> YOUR OBJECTIVE: Every line from the one holding "Image resolution: width=525" through the one holding "The image size is (922, 447)." in the data below must be returned exactly, both ends included, with pictures left out and nothing else added.

Screenshot grounding data
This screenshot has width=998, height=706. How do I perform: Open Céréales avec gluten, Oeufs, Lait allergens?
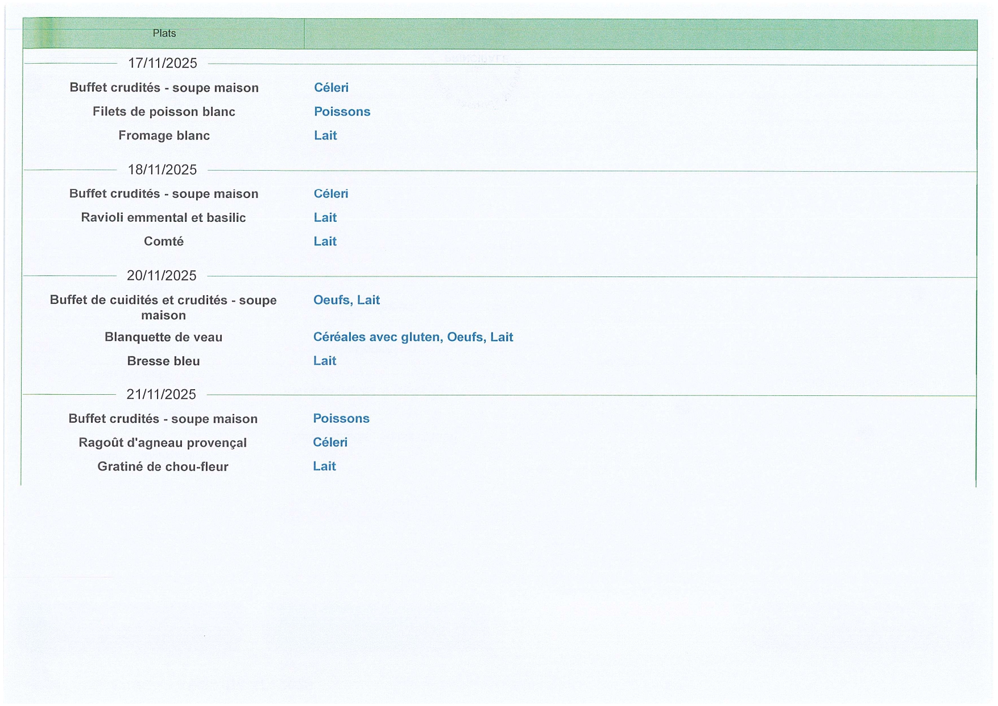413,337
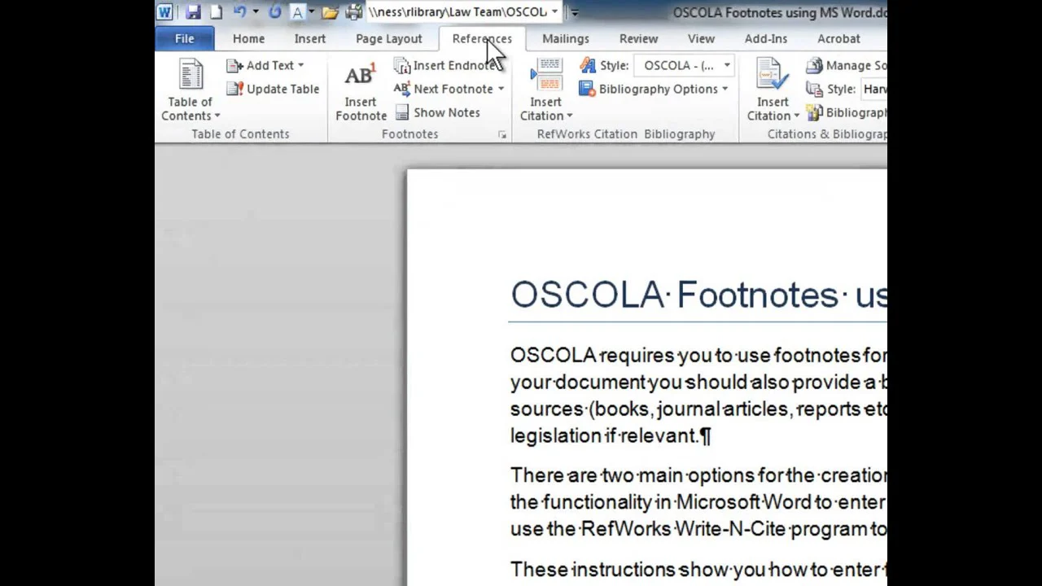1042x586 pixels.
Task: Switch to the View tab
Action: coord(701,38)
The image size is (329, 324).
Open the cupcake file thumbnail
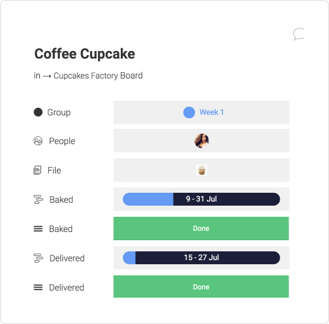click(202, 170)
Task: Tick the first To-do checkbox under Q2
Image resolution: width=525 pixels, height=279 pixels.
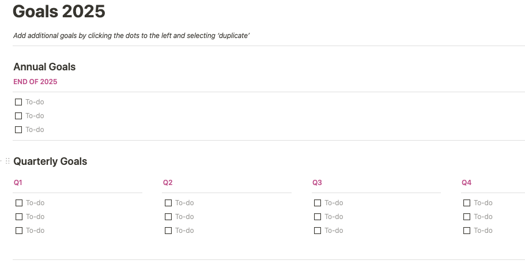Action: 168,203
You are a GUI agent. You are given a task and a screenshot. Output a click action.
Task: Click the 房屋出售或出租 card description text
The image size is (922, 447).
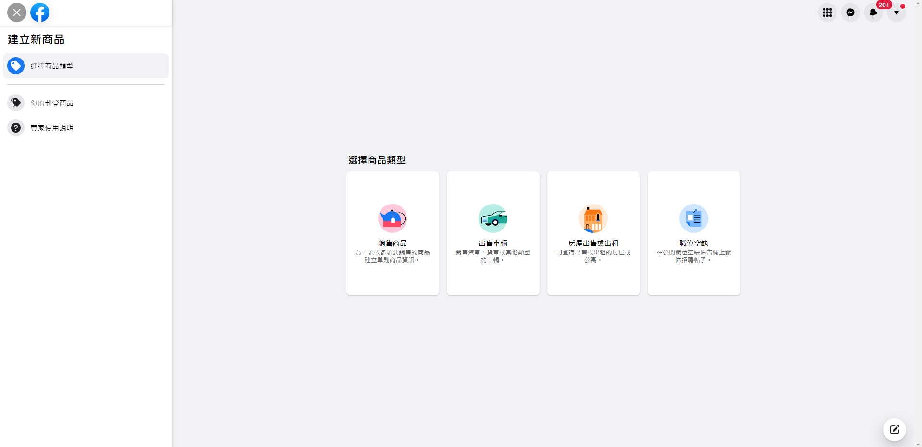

==

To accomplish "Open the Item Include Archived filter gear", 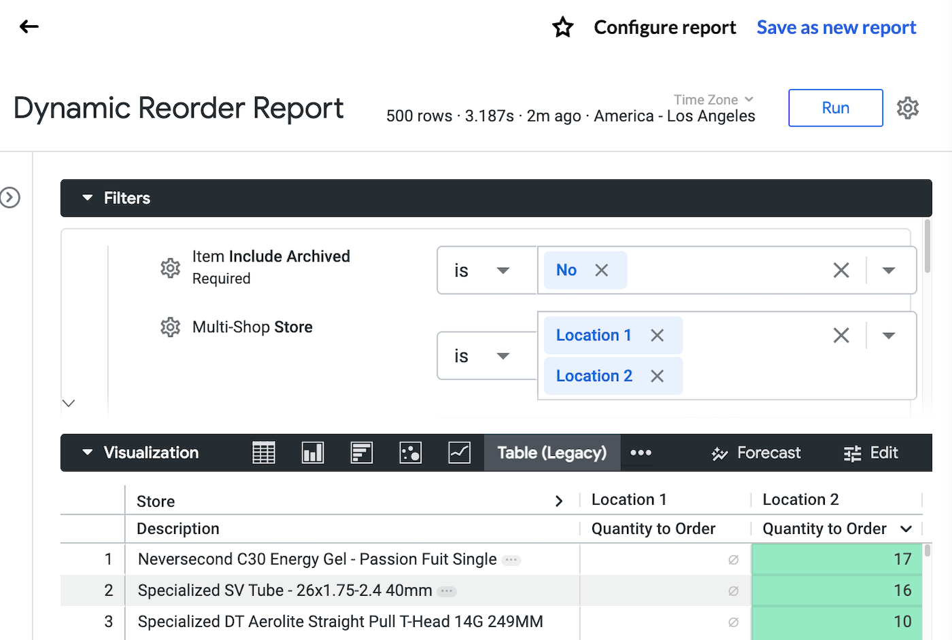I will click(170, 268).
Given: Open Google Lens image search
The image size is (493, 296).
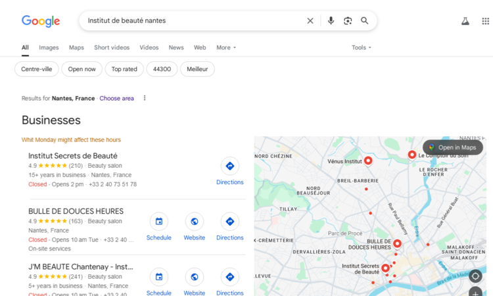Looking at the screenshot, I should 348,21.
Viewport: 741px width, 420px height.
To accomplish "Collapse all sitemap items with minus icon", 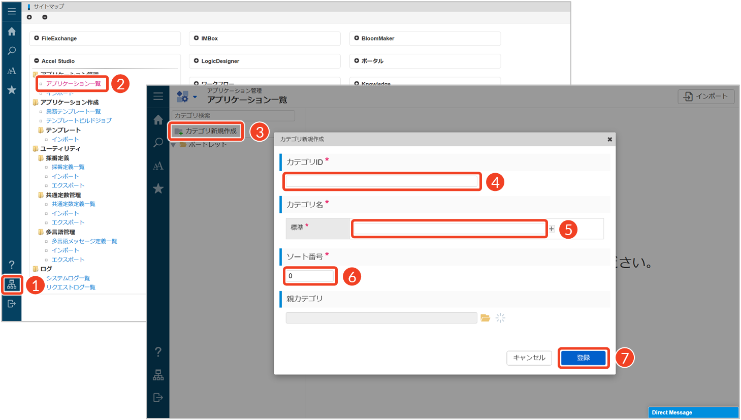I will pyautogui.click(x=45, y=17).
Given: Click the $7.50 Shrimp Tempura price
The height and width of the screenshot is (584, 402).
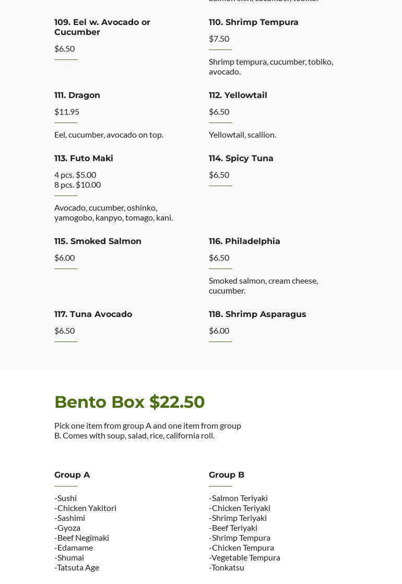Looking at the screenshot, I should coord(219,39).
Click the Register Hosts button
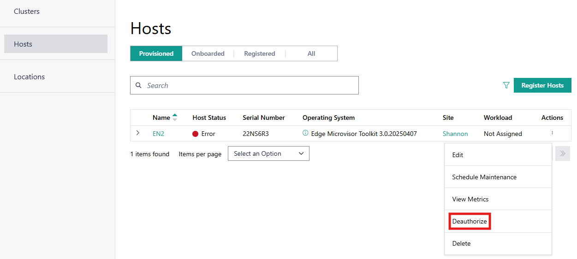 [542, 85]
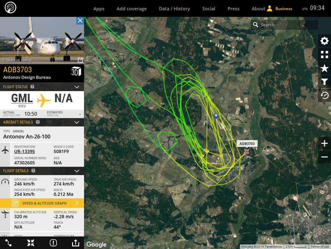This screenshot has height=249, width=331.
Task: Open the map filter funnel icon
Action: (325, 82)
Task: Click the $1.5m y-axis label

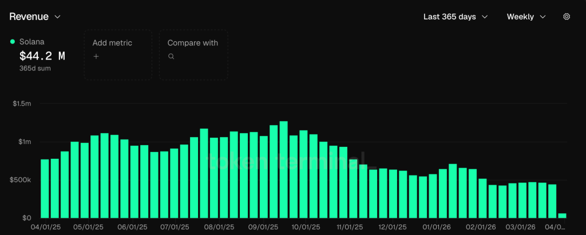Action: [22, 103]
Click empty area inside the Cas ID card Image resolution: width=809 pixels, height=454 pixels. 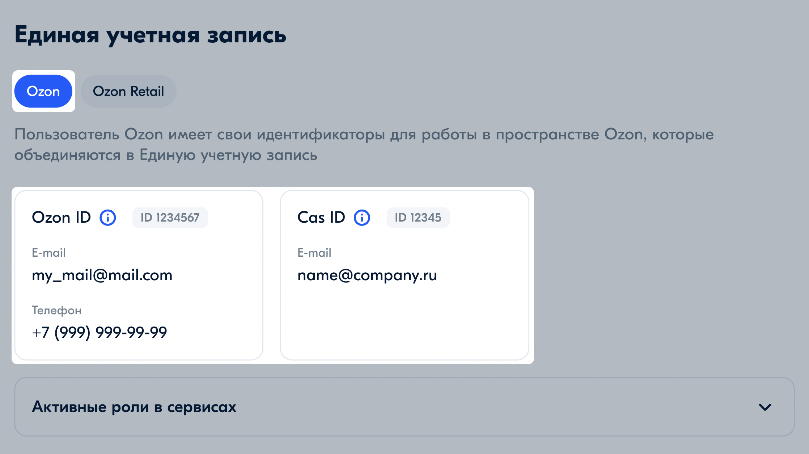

> TASK RESULT:
Image resolution: width=525 pixels, height=279 pixels.
Action: 168,203
You are a GUI agent. You are given a task and a screenshot. Output a click action.
Task: Click the 房屋出售或出租 card description text
The image size is (922, 447).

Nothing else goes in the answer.